Dans des déclarations relayées par le Financial Times et Ilsole24ore.com, Coldiretti, principal syndicat agricole italien, affirme que l’afflux d’huile d’olive tunisienne à bas prix contraint désormais certaines entreprises italiennes à vendre à perte. Une situation jugée d’autant plus critique qu’elle intervient dans un contexte de coûts de production élevés et de marges déjà réduites.
3,50 € le kilo : le seuil de rupture pour les producteurs italiens
Selon Coldiretti, l’huile d’olive tunisienne arrive aujourd’hui sur le marché italien à environ 3,50 euros le kilo, un niveau qui rend la concurrence difficilement soutenable pour de nombreuses exploitations locales. Ce prix d’entrée, bien inférieur aux coûts de production italiens, est perçu comme un facteur de déséquilibre durable du marché.
L’organisation pointe également le rôle de certains acteurs de l’embouteillage, accusés d’utiliser massivement des huiles étrangères pour exercer une pression à la baisse sur les prix intérieurs. « Il sera très difficile de redresser les prix », avertit David Granieri, vice-président de Coldiretti, qui évoque une spirale défavorable aux producteurs nationaux.
500.000 tonnes importées, une dépendance devenue politique
Face à ces critiques, l’industrie italienne défend une lecture plus structurelle. Assitol rappelle que l’Italie demeure fortement dépendante des importations. En 2025, plus de 500.000 tonnes d’huile d’olive ont été importées, contre une production nationale estimée à environ 300.000 tonnes.
Pour Assitol, la baisse des prix ne peut être attribuée uniquement à l’huile tunisienne. Elle reflète aussi la reprise de la production méditerranéenne après deux années de sécheresse, qui avaient fortement réduit l’offre et tiré les prix vers le haut. Les importations, selon l’association, jouent ainsi un rôle d’amortisseur sur un marché historiquement déficitaire.
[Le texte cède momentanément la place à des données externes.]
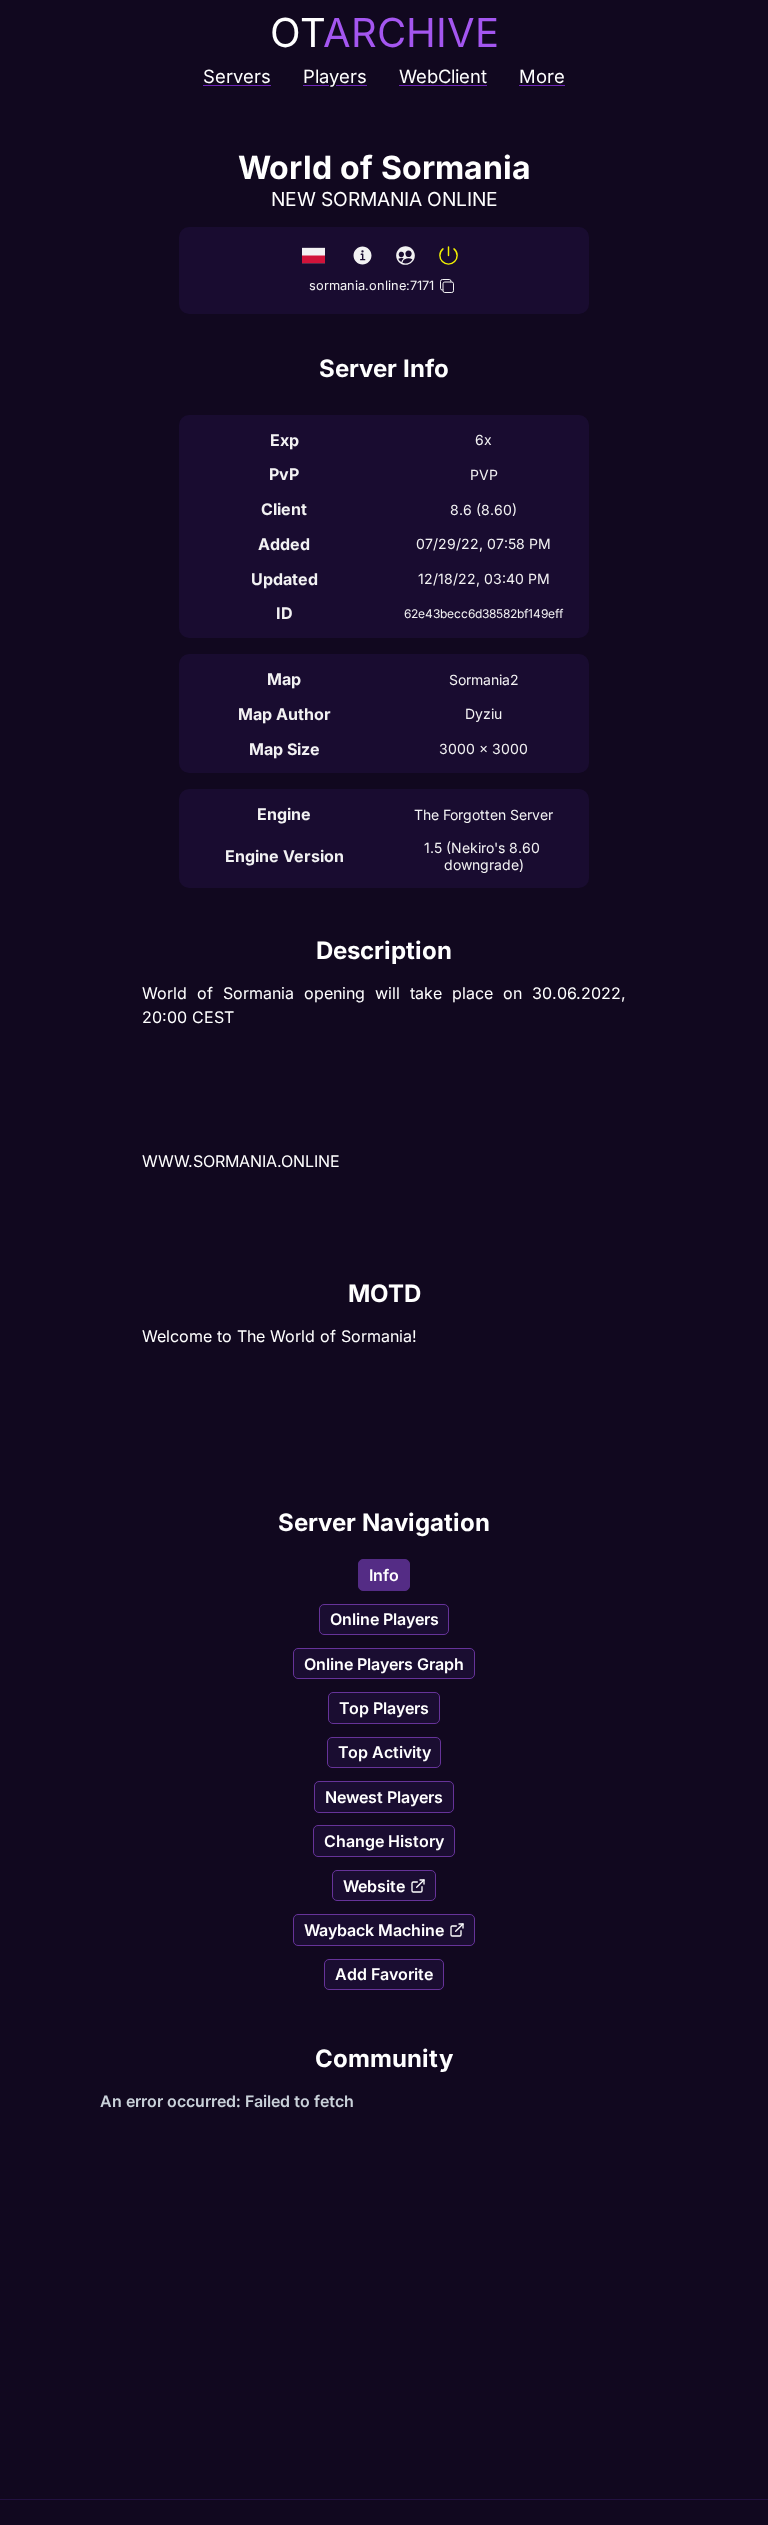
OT (384, 32)
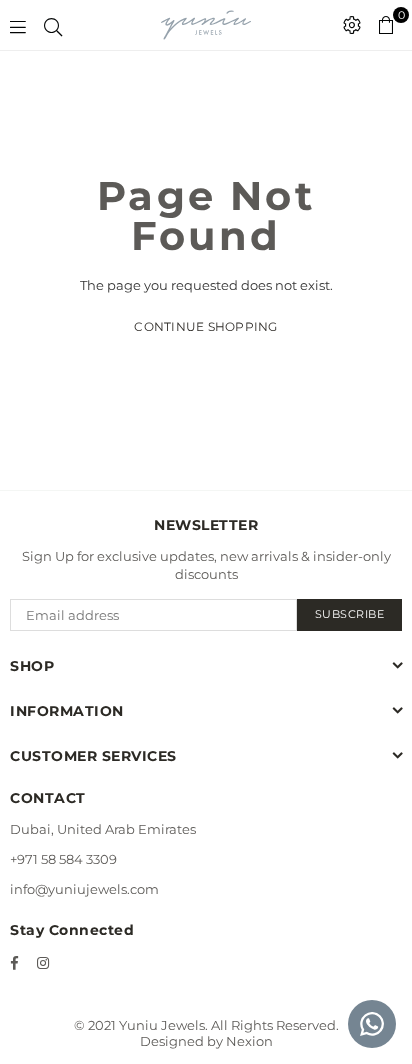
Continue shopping (205, 326)
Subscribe (350, 614)
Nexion (249, 1041)
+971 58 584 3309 (63, 859)
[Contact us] (372, 1024)
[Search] (53, 25)
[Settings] (352, 25)
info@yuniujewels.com (84, 889)
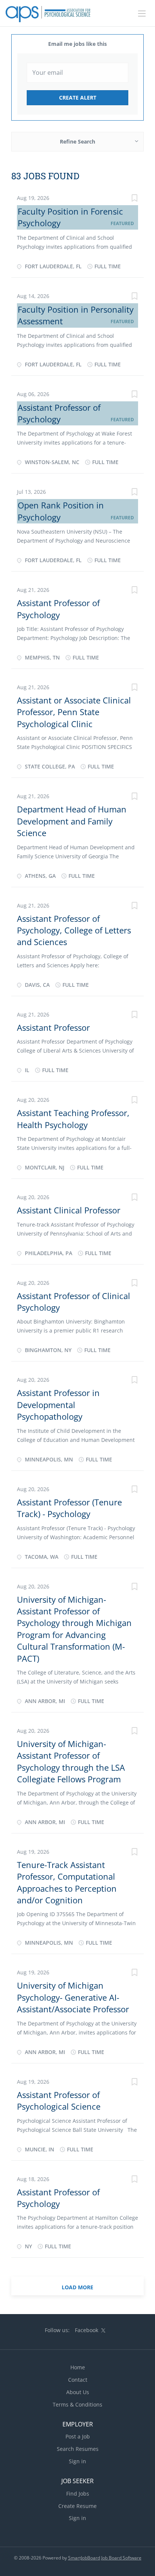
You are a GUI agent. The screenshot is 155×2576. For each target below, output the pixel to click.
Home (77, 2367)
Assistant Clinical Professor (68, 1210)
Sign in (77, 2461)
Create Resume (77, 2505)
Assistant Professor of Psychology (59, 413)
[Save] (134, 199)
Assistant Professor (53, 1027)
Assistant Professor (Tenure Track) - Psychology (69, 1507)
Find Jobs (77, 2493)
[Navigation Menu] (142, 13)
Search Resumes (78, 2448)
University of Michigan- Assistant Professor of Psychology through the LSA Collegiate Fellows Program (71, 1761)
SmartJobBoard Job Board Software (104, 2558)
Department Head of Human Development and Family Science (71, 820)
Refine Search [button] (77, 141)
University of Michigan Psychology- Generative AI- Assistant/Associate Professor (73, 1997)
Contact (77, 2379)
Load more (77, 2287)
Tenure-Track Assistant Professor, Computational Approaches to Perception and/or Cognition (67, 1882)
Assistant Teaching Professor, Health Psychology (73, 1118)
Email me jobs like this (77, 43)
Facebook (86, 2330)
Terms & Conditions (77, 2404)
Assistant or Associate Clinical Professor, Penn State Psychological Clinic (74, 711)
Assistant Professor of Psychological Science (58, 2100)
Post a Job (77, 2436)
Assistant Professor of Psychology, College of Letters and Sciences (74, 930)
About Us (77, 2392)
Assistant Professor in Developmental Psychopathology (58, 1404)
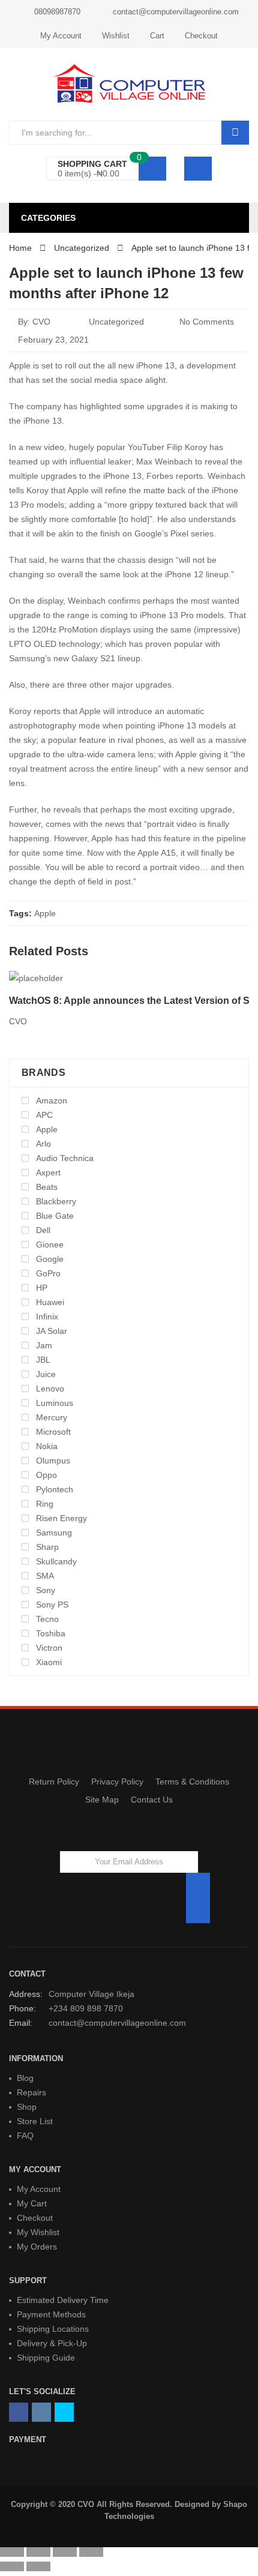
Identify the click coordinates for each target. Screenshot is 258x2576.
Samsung (54, 1532)
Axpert (48, 1172)
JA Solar (51, 1331)
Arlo (43, 1143)
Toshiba (50, 1633)
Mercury (51, 1417)
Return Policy (54, 1781)
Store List (35, 2121)
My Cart (32, 2203)
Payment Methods (51, 2314)
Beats (47, 1187)
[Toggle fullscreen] (65, 2552)
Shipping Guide (46, 2357)
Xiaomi (49, 1662)
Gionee (50, 1244)
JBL (43, 1360)
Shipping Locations (53, 2329)
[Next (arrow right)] (38, 2566)
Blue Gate (55, 1215)
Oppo (46, 1475)
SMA (45, 1576)
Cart (157, 35)
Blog (25, 2078)
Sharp (47, 1547)
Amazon (51, 1100)
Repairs (31, 2092)
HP (41, 1288)
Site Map (102, 1799)
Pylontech (54, 1489)
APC (44, 1115)
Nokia (47, 1446)
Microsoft (53, 1432)
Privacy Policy (117, 1781)
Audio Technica (65, 1158)
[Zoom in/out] (91, 2552)
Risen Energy (61, 1518)
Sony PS (52, 1604)
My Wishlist (38, 2232)
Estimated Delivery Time (63, 2300)
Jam (44, 1345)
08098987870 (57, 11)
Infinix (47, 1316)
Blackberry (56, 1201)
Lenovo (50, 1388)
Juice (46, 1374)
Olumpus (53, 1460)
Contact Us (152, 1799)
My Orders (37, 2246)
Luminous (54, 1403)
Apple (45, 913)
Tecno (47, 1619)
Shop (27, 2107)
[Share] (38, 2552)
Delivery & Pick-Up (52, 2343)
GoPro (48, 1273)
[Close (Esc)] (12, 2552)
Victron (49, 1648)
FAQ (25, 2135)
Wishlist (116, 35)
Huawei (50, 1302)
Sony (45, 1590)
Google (50, 1259)
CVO (41, 321)
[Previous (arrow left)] (12, 2566)
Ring (44, 1504)
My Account (61, 35)
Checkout (201, 35)
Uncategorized (116, 321)
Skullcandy (56, 1561)
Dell (43, 1230)
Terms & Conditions (192, 1781)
Au-delà du cas italien, le dossier se joue désormais à l’échelle européenne. La Tunisie souhaite doubler le quota d’huile d’olive exportable vers l’Union européenne, pour le porter à 100.000 tonnes exemptées de droits de douane. Cette proposition requiert l’approbation des États membres, déjà soumis à une pression croissante de leurs secteurs agricoles, notamment après l’accord commercial conclu avec le Mercosur.
Après la France, où les producteurs avaient exprimé leurs inquiétudes sur les normes et les contrôles appliqués aux huiles importées, l’Italie confirme que la question tunisienne est devenue un révélateur des tensions structurelles du marché oléicole européen, entre ouverture commerciale, dépendance aux importations et protection des filières nationales.